Warum begannen Menschen dann, flüssige Tränen bei emotionalem Stress zu vergießen, anders als andere Tiere? Eine Theorie besagt, dass das Zusammenziehen des Gesichts beim Weinen die Tränendrüsen physisch stimulieren könnte. Eine andere Erklärung besagt, dass Tränen eine leisere Möglichkeit bieten, zu kommunizieren. Während Schreie eines Babys durch ein Haus hallen können, ermöglichen es Tränen Erwachsenen, eine Notlage subtiler zu signalisieren, ohne Räuber zu alarmieren.
Mit dem Alter verändern sich die Gründe, aus denen wir weinen. Physische Schmerzen können in der Kindheit Tränen auslösen, aber mit dem Erwachsenwerden stehen emotionale Verbindungen im Vordergrund. Manchmal kann Weinen wie ein sozialer Kitt wirken. Ob Heimweh, Herzschmerz oder Trauer, diese Tränen verbinden uns mit anderen.
'Tränen signalisieren dir selbst und anderen, dass es ein wichtiges Problem gibt, das zumindest vorübergehend über deine Fähigkeit hinausgeht, damit umzugehen', erklärt Jonathan Rottenberg, Psychologe an der Universität von Südflorida.
Die Gründe, warum wir weinen - und wie oft - variieren stark. Einer der stärksten Prädiktoren ist das Geschlecht. Weltweit weinen Frauen etwa zwei- bis dreimal so oft wie Männer. Diese Diskrepanz beginnt in der Jugend, geprägt von sozialen Erwartungen und möglicherweise Hormonen. Während Testosteron das Weinen unterdrücken kann, lehren gesellschaftliche Normen Jungen auch, 'hart zu sein.'
Empathie und Persönlichkeit spielen ebenfalls eine Rolle. Menschen, die sehr empathisch oder neurotisch sind, weinen eher, ebenso wie diejenigen, die schlafentzogen sind oder ein Glas getrunken haben.

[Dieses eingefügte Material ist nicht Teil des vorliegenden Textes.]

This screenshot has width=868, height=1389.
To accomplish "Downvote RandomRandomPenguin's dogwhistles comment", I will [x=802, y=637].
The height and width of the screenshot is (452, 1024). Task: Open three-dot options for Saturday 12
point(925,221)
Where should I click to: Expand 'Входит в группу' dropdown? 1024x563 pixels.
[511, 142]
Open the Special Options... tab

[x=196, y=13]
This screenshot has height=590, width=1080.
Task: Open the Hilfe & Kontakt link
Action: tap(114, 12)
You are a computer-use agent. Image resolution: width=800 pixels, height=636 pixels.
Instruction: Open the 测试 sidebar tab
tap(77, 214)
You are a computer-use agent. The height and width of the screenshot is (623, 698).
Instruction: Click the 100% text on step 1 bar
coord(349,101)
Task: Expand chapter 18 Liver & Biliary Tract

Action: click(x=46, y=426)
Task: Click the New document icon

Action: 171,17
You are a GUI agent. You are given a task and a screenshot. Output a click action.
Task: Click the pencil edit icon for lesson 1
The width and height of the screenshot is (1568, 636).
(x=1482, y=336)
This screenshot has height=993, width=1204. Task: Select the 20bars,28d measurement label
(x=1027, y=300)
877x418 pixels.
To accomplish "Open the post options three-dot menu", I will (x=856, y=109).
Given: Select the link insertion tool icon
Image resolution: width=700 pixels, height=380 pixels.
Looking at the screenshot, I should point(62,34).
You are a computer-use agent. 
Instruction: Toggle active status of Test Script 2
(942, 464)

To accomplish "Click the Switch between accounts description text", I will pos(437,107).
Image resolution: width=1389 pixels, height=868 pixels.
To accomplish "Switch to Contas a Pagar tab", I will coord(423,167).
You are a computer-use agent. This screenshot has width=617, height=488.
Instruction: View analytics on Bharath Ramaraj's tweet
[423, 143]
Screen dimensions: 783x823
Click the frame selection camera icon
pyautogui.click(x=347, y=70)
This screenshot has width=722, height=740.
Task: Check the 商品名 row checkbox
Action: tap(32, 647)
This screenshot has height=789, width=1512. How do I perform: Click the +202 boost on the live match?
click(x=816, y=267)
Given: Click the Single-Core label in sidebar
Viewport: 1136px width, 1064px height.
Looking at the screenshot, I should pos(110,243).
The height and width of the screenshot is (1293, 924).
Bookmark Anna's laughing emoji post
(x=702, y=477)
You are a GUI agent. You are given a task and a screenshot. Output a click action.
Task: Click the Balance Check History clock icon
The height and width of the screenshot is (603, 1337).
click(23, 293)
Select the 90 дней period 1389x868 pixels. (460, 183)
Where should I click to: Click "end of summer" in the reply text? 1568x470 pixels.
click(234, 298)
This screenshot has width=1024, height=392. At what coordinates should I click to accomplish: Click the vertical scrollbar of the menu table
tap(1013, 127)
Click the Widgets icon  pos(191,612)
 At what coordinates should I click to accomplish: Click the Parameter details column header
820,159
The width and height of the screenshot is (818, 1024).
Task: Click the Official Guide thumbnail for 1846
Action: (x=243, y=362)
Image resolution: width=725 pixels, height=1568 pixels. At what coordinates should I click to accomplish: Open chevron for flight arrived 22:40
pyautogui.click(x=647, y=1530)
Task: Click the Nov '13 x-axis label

Trotz der Stereotypen hat Weinen seine Vorteile. Viele Menschen empfinden nach dem Vergießen von Tränen ein Gefühl der Erleichterung, insbesondere wenn das Weinen zu Unterstützung führt.
Soziale Reaktionen machen ebenfalls einen Unterschied. Weinen kann ein Signal für andere sein, wenn Hilfe benötigt wird. Unterstützende Reaktionen - wie eine Umarmung oder freundliche Worte - können die Katharsis der Tränen verstärken.
Darwin mag das Weinen als zwecklos abgetan haben, aber während die Forscher tiefer graben, entdecken sie, wie entscheidend Tränen für die menschliche Erfahrung sind.